FDA grants further glimpse into pharma's Facebook perils

Pharma now has another hint about FDA's attitudes toward social media. In a recent warning letter to supplement maker AMARC Enterprises, FDA took issue with the company's use of Facebook's "Like" feature. Apparently, the company "Liked" a questionable user testimonial--and the agency didn't like it.

The Facebook mention is just an aside in a long and detailed accounting of AMARC's promotional claims. And some of them are pretty outrageous, as ex-FDA Deputy Commissioner Scott Gottlieb points out in Forbes. One man suggested that the company's Poly-MVA product cured his multiple myeloma. So, this Facebook citation isn't like that very specific warning letter to Novartis ($NVS) in 2010, which slapped the Swiss drugmaker for the Facebook widget on a drug website.

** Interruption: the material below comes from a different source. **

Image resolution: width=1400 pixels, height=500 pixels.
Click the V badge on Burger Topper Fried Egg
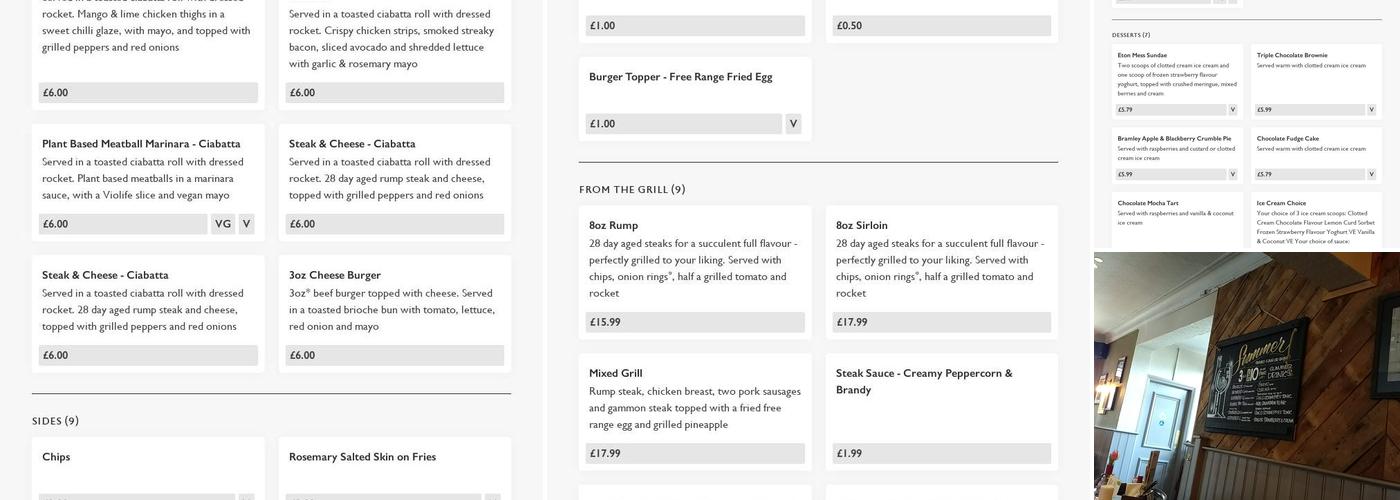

Still, careful drug marketers might want to think twice before they hit that "Like" button. In the absence of detailed guidance on social media, warning letters have been regulatory tea leaves. Even after soliciting industry ideas in a two-day hearing in 2009, and receiving detailed suggestions, such as AstraZeneca's ($AZN) proposed social-media code, the agency hasn't been forthcoming.

Gottlieb says the FDA doesn't want to codify social media use--or much about pharma promotion in general--because it doesn't want to step into a free-speech minefield. That fear might be heightened now, after the recent Caronia v. U.S. appeals court decision. That ruling cleared a pharma rep's off-label marketing on free-speech grounds.

"[O]ne must ask whether this purposeful ambiguity is any way to run a regulatory process," Gottlieb writes. "Without clear rules, we are likely to see companies inadvertently ensnared by FDA's evolving policy over the Internet, until a clear mosaic emerges (from individual warning letters) around how the agency intends to exercise its oversight." Sounds right to us.